Thursday, May 2, 2013
Yesterday the Florida House passed a med mal reform bill that restricts experts testifying against a defendant doctor to the same specialty, not just the same field. Bloomberg Businessweek has the story.
Wednesday, May 1, 2013
In Missouri, the Senate is debating whether to reinstate a cap on med mal damages after the Missouri Supreme Court ruled last year that a prior cap was unconstitutional. At this point, negotiations are "in limbo," with no vote after 8 hours of discussion. St. Louis Public Radio has the story (see also the San Francisco Chronicle)
Meanwhile, in Florida, the House is set to vote on a bill that would restrict the type of experts eligible to testify against a defendant doctor. See earlier posts here and here. The Jacksonville Business Journal has the story.
Friday, April 12, 2013
By a 27-12 vote, the Florida Senate passed SB 1792, requiring an expert against a defendant doctor to be in the same specialty as the defendant, not just the same field. The bill now goes to the Florida House. The Jacksonville Business Journal has the story.

[What this exercise asks]
- A) Write out the stretch of the malpractice news posts from "Wednesday, May 1, 2013" through "House. The Jacksonville Business Journal has the story.".
- B) In the malpractice news posts, what was the vote by which the Florida Senate passed SB 1792?

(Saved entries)
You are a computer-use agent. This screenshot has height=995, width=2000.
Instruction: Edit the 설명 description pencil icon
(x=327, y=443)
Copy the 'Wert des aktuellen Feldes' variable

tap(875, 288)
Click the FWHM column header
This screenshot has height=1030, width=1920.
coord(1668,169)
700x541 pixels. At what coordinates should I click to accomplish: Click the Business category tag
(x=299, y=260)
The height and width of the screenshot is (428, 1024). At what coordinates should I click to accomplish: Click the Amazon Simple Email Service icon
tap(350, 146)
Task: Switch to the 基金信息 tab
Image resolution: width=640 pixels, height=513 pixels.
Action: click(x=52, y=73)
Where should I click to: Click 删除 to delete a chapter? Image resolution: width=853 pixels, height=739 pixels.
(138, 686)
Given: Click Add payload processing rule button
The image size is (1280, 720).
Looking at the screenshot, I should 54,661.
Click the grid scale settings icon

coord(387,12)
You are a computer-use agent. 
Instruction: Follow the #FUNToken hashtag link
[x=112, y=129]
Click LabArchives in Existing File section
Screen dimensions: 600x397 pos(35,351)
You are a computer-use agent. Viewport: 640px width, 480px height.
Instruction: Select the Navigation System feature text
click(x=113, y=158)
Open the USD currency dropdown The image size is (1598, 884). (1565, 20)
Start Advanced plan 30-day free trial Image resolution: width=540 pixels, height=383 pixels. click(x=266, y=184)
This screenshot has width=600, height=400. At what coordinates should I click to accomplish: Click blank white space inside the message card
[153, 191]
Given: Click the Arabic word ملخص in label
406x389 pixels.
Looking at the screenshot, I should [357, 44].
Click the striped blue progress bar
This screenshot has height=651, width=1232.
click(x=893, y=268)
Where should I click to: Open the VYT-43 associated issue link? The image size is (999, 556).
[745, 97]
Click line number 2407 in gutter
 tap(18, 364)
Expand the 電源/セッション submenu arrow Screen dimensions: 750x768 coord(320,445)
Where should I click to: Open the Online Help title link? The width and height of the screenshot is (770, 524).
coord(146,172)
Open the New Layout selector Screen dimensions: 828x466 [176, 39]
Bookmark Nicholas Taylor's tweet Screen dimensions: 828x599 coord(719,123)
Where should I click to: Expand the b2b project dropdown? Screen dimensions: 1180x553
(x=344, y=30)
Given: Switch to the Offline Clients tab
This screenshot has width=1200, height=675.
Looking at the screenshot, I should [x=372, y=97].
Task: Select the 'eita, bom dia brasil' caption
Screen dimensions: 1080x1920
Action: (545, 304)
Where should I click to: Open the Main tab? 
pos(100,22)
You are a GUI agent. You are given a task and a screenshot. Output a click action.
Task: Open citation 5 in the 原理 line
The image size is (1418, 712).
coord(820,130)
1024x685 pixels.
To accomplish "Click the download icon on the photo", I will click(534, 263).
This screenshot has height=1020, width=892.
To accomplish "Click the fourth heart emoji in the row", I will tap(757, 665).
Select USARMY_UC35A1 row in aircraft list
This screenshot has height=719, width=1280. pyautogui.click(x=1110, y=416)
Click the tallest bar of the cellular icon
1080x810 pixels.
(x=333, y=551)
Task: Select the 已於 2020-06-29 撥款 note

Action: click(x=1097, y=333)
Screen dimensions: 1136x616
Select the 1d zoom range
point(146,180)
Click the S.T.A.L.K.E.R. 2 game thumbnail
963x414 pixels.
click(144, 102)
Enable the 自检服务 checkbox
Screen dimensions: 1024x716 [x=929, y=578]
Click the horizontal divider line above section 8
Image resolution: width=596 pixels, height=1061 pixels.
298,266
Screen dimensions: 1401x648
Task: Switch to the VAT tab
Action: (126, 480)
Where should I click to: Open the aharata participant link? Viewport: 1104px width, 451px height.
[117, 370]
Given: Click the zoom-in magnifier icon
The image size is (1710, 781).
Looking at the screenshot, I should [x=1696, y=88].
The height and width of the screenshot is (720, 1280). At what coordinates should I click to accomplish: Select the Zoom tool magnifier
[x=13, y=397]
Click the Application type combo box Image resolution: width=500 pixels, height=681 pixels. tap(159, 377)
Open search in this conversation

[Solution list]
- A)
Wednesday, May 1, 2013
In Missouri, the Senate is debating whether to reinstate a cap on med mal damages after the Missouri Supreme Court ruled last year that a prior cap was unconstitutional. At this point, negotiations are "in limbo," with no vote after 8 hours of discussion. St. Louis Public Radio has the story (see also the San Francisco Chronicle)
Meanwhile, in Florida, the House is set to vote on a bill that would restrict the type of experts eligible to testify against a defendant doctor. See earlier posts here and here. The Jacksonville Business Journal has the story.
Friday, April 12, 2013
By a 27-12 vote, the Florida Senate passed SB 1792, requiring an expert against a defendant doctor to be in the same specialty as the defendant, not just the same field. The bill now goes to the Florida House. The Jacksonville Business Journal has the story.

- B) 27-12